Presented By Mooney

PEORIA, Ariz. – John Lackey finally had enough small talk about Tim Buss – the strength and conditioning coordinator who wore a Lucha Libre mask and a Speedo while the Cubs stretched before Monday's workout in Mesa – and wanted to knock out the obligatory media session.

"I've got places to go that are way better than Peoria," Lackey told reporters inside the visiting clubhouse during a 3-1 win over the San Diego Padres. "No offense. With all due respect."
Lackey doesn't need Will Ferrell's Ricky Bobby "Talladega Nights" qualifier, because he pretty much says whatever he wants. At the age of 38 – with nearly 3,000 innings on his big-league resume and a third World Series ring on the way – Lackey doesn't pretend to be somebody else for the cameras.
As for that "hybrid" role manager Joe Maddon has outlined for fifth/sixth starters Brett Anderson and Mike Montgomery, well, you can guess Lackey's take.

"We like our routines," said Lackey, who went three innings and gave up one run at Peoria Stadium. "We like to know what we're going to do every five days. We'll see how it works out. It could be good. But it could disrupt some things, too." 

Not that Lackey would bring those concerns to Maddon: "I just work here, man, you know what I mean?"

Maddon – the Anaheim Angels bench coach when Lackey beat Barry Bonds and the San Francisco Giants in Game 7 of the 2002 World Series – knows the act and already anticipated the reactions from a veteran rotation as the Cubs try to recover from pitching into early November and ramp up for another deep playoff run. 


"Even though you know you're going to get resistance," Maddon said, "if we're able to pull that off…it might add something to these guys."     

The Angels drafted Lackey during the Clinton administration. Addison Russell was eight years old when Lackey made his big-league debut. Lackey underwent Tommy John surgery during Kris Bryant's sophomore year at the University of San Diego. Lackey has already gotten through 133 starts (including the playoffs) with that reconstructed right elbow.

Lackey – who's in the final season of a two-year, $32 million contract – has vowed to never do a David Ross-style retirement tour.

"More than anything, it's going to be what he's thinking, how he feels," Maddon said. "He's got a young family and he's definitely got plenty of money in the bank. So what does he want to do? 

"I would think that he's going to evaluate his performance – and how he feels by the end of this season – and make that determination. He loves the game. The guy is absolutely a junkie. There's no question about it. 
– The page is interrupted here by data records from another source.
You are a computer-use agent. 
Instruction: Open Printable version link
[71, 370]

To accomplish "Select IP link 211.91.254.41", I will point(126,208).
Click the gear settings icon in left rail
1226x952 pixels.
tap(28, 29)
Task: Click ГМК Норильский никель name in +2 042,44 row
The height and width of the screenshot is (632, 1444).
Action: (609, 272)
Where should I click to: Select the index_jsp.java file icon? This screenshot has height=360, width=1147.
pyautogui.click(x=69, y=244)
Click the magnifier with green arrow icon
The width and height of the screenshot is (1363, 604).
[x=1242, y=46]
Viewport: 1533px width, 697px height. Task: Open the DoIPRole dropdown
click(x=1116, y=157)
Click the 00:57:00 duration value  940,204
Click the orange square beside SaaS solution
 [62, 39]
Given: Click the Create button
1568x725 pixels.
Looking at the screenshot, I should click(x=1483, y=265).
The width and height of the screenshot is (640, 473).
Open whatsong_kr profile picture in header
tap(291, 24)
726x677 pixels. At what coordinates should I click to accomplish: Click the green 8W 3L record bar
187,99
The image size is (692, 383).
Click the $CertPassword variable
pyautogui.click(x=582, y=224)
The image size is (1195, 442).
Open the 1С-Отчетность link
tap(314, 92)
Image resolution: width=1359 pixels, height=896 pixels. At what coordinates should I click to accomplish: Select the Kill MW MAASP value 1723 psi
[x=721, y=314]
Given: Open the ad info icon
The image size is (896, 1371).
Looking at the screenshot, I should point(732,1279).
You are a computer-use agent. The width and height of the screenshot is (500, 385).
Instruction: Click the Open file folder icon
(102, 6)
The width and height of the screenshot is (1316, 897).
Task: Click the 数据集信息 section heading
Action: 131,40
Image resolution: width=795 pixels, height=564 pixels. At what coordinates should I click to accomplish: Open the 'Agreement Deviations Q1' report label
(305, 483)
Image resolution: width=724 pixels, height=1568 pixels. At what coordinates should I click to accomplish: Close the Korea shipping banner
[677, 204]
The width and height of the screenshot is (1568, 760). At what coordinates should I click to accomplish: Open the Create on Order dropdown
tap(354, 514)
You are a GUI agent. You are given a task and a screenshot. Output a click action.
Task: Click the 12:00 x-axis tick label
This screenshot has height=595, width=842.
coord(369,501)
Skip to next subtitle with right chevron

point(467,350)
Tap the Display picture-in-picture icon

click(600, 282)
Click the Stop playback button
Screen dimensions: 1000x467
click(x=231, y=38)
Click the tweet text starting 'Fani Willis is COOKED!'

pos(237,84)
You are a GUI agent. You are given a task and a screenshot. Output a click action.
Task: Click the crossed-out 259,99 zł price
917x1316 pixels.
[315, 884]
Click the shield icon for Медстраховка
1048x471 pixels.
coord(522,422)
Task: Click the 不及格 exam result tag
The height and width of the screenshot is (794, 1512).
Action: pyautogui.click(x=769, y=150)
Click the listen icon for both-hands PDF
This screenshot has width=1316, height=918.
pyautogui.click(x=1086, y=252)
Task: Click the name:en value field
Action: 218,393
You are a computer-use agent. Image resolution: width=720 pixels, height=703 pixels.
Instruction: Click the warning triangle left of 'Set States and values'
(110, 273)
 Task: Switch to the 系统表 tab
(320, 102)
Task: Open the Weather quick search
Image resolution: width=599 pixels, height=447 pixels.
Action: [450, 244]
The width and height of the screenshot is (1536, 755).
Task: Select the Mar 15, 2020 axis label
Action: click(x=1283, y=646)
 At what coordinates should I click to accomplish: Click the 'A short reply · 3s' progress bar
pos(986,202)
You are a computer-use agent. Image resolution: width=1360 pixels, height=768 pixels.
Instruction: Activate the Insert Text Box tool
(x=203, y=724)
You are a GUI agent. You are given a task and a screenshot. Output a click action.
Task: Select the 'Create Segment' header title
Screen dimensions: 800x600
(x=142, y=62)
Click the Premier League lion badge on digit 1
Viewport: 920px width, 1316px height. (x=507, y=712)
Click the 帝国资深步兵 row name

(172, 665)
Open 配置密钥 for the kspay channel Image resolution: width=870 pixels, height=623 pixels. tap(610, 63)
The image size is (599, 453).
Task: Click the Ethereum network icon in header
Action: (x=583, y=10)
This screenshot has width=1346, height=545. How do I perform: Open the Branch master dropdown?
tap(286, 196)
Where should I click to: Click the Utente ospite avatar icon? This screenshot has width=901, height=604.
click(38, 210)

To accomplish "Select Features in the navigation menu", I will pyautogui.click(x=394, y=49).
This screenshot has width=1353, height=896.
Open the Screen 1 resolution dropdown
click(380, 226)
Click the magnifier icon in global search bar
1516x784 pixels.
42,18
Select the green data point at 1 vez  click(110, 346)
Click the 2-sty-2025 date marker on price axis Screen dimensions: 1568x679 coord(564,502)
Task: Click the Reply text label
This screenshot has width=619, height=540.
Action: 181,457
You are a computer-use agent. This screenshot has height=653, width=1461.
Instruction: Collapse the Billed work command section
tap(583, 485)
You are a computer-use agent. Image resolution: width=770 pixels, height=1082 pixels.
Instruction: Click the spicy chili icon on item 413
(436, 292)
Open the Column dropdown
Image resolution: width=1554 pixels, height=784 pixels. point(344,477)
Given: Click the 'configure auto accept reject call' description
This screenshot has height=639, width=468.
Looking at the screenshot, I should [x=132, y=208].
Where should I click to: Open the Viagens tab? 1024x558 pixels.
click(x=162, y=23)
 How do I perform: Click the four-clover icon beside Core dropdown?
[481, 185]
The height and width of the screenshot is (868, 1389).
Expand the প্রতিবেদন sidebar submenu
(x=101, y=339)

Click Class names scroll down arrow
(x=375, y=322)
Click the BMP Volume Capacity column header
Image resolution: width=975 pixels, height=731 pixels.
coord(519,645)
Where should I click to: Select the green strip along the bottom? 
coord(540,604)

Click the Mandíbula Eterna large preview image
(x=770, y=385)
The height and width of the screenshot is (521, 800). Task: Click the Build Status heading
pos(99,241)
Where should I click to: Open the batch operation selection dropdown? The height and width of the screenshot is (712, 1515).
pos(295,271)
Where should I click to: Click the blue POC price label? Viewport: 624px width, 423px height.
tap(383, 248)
"We'll just wait and see. It will be up to him, obviously, but Johnny is that kind of guy (who will) just say, ‘That's it,' and literally ride off into the sunset."

This technically marked Lackey's first Cactus League start this spring after facing Team Italy in last week's World Baseball Classic tune-up.  

"Italy didn't count?" Lackey said. "So I shouldn't have had to talk to you guys (then). You guys hosed me on that one."  

The snarling Lackey will be back in April, but for now he's enjoying getting ready for his 15th season in The Show. Either way, Lackey isn't making big plans to soak it all in, the way Ross visited the Lincoln Memorial, took a carriage ride through Central Park and got in the water with a beluga whale at SeaWorld last season.         

"He played a lot less than the rest of us," Lackey said. "He had plenty of time on his hands."

So…that would be a no?

"I'm just going to try to win," Lackey said. "I'm definitely going to maybe bring my son around a little bit more, that kind of stuff. But honestly I haven't even thought about that. When I get to the end of the season, we'll see where we're at and make the decision."